Having a balanced diet is essential for every human. However, for children they need the same nutrients but in different amounts.
Fruits & Vegetables
Fruits and vegetables are the main sources of potassium, vitamin C, vitamin A and dietary fibre. There are a wide variety of fruits and vegetables; tomatoes, strawberries, oranges, apples, grapes, carrots, bananas, leafy greens and eggplant. Vegetable should be consumed once every day to provide the body with the nutrients for growth. Having fruits every day keeps us healthy and recharged and is a great way to substitute snack time with fruits.
Proteins
Protein helps to build muscle mass and strengthen your bones.
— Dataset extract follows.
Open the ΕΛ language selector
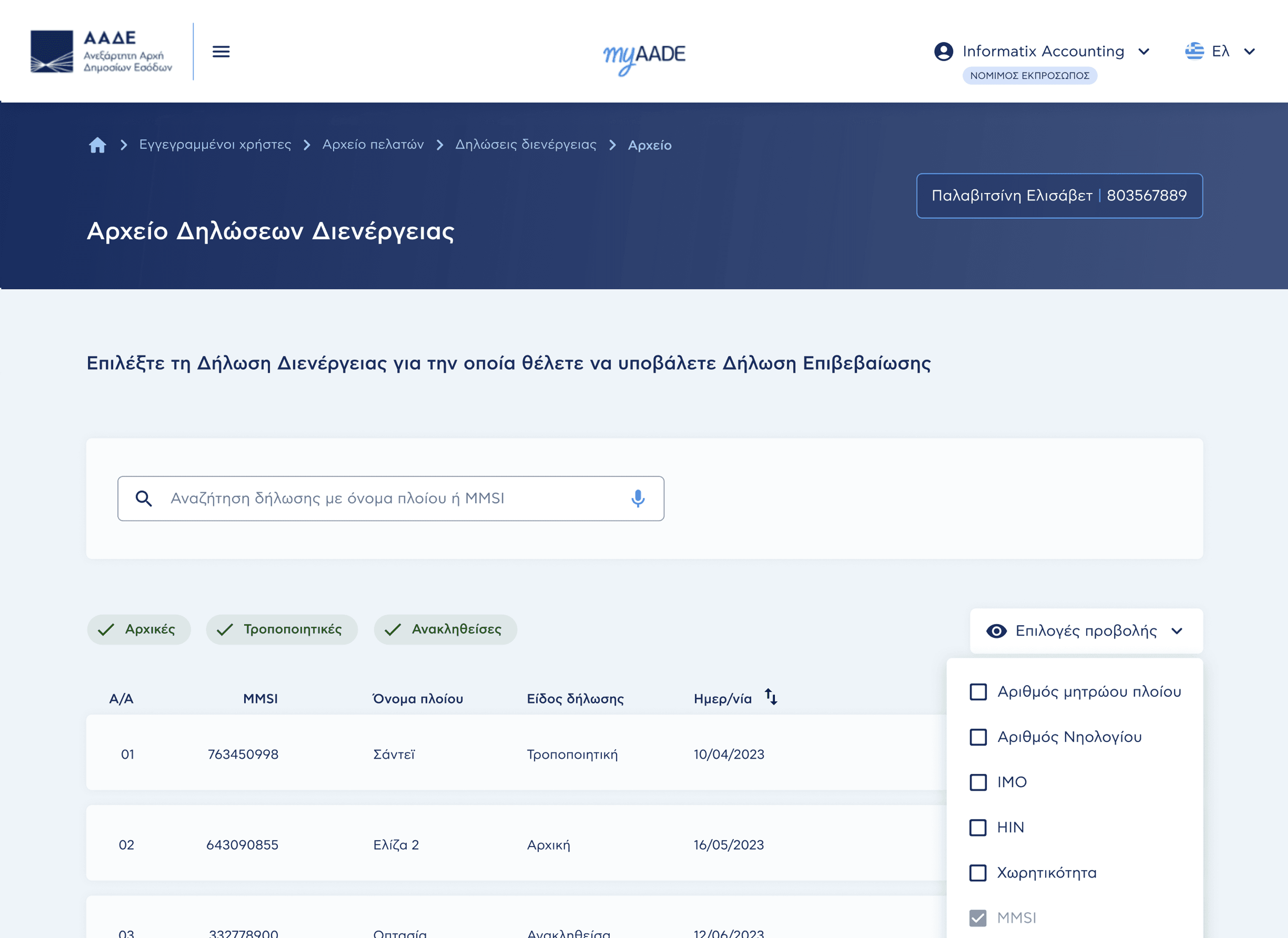The image size is (1288, 938). pos(1221,52)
There are different forms of protein that can be consumed animal-based and plant-based.
Animal proteins include:
- Whey (dairy)
- Casein (dairy)
- Egg
- Beef
- Chicken
Plant-Based proteins include:
- Soy
- Pea
- Brown Rice
- Chickpea
Consuming proteins on a daily basis helps children fight infections as well as good sleep at night.
Dairy Foods
Foods in the dairy group offer multiple health benefits including optimal growth, reduced risk of chronic disease, vitamin D, magnesium, vitamin B12 and many more. There are many ways to incorporate dairy foods and milk in daily routine. Start the day with a healthy breakfast of cereal, milk and fruit. Include cheese on toast, salad or sandwich at lunch. Yoghurt can also be added with fruits and served as fruit yoghurt for snacks.
Grains
Grains include bread, cereal and oatmeal. These are a good source of fibre, carbohydrates, proteins and a wide range of minerals and vitamins. Only whole grains should be given to children and refined grains to avoided because they are processed which strips of the nutrients.
Feeding your child with the right amount of food in his/her growing age is extremely important for a healthy future.